Batuhan [00:28:30]: Have you passed through those eras so many times?
Gorkem [00:28:34]: Stopped worrying about it.
Batuhan [00:28:35]: Your camera's like good stories around Dolly.
Gorkem [00:28:38]: Yeah, I mean, I talk about this how like when Dolly 2 first came out, I was like, okay, open AI is so far ahead of anyone else. Like it's impossible for mid-journey and then people caught up within months and then stable diffusion was even maybe better. Or just as good as Dolly, like a couple of months later and it was open source. So like a year later, same thing happened with Sora. Like they, they put out those videos and that time around, like, I think we were excited because now that people see that it's possible, like this is like actually doable. Researchers get motivated and they see the hype. They see that this is possible. So they work on it. And within a couple of months, we had maybe not Sora level, but much better video models. Now we have video. We have video models that are much better than Sora. So whenever we see someone actually pushing the frontier, it's a reason for excitement because now that's possible. Other people are just going to do it within a couple of months. So you don't panic anymore.
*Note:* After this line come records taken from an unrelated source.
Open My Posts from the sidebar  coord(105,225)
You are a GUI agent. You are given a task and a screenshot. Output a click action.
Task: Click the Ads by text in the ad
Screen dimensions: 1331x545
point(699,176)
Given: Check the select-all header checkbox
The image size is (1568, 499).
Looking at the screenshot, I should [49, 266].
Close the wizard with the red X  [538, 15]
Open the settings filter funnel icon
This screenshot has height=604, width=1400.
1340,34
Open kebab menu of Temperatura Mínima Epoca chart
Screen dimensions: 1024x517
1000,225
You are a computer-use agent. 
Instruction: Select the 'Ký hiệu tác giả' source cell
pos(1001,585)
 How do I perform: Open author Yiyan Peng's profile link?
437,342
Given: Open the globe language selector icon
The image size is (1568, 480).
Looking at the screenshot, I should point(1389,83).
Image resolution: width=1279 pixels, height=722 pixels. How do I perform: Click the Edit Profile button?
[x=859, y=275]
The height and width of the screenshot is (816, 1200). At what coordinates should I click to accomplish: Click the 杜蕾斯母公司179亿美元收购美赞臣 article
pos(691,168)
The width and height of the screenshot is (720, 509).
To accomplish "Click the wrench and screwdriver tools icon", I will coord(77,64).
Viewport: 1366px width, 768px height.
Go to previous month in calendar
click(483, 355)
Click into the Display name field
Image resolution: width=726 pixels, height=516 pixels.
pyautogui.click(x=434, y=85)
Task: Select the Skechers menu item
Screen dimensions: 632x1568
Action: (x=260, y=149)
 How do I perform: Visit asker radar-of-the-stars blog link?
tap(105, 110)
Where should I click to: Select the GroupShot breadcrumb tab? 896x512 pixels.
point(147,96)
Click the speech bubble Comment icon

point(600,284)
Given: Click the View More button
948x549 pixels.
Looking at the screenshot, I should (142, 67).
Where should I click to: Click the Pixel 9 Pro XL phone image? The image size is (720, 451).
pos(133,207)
Alessio [00:29:38]: Is the fact that Anthropic doesn't have an image generation model tell you anything about what the larger labs care about?
Batuhan [00:29:44]: It tells more about Anthropic's own like priorities than like the in general, like what the other labs, because if you look at XAI, if you look at Meta, if you look at open AI, it's like, if you look at Google, they all have really good image models. Yeah.
Gorkem [00:29:58]: Google in their last announcement, they use the word generative media, by the way, which was a proud moment for us. It's a win. And a lot, and you know, they focused on generative media as much as their new LLM models. So some labs definitely care about it and some labs, it's not a priority for them. Look at XAI. They keep pushing like image language. AI slob. Yeah, I know.
Alessio [00:30:19]: I know it's crazy. And waifus. And levels of interactivity. You have images, you have video. Now you have Genie, this kind of like more a world model, you have kind of like gaming applications of that. How far are we from like file getting a lot of traffic on, on those models? Like, is it mostly experimental today in open source? Obviously Genie is impressive, but like it's a Google model, you know?
Gorkem [00:30:39]: I have a very optimistic take on this and that may be like a normal outcome. I think at worst, we are going to have very capable video models that come out of world models, right? It's going to be a very controllable video model and the use cases will be. Similar to what video models are. You're going to create content, but you're able to control the camera angles. You're able to control the video model a lot better than what you can do today. At worst, we are going to get that from world world models. And at best, I think it's very hard for anyone to predict what's going to happen. Yeah. Movies and games. Like it's going to be something in the middle where you can be, be part of a whole movie universe that's going to be playable. So it's boundless possibilities. What's, what's going to happen at best and how affordable is it going to be? Like, is this ever going to reach, uh, you know, mainstream adoption? We'll see all that, but it's definitely technically incredibly exciting and impressive. What's, what's coming out of these labs. Yeah.
Alessio [00:31:42]: I need to find the paper again, but, uh, there was this study on like, um, video models and like image generation, understanding physics. Yeah. And like, it could like predict the orbit of a planet, but then when it actually had it draw out the gravitational. Yeah. forces, it was like completely wrong. Yeah. You know? And so I, I think like, that's my thing with world model is like, I understand the creator application, which is how you can create consistent world. But I don't know if like the other side of people that are like, Hey, these are like the best way to like simulate the world and like get intelligence and things like that. I don't know that.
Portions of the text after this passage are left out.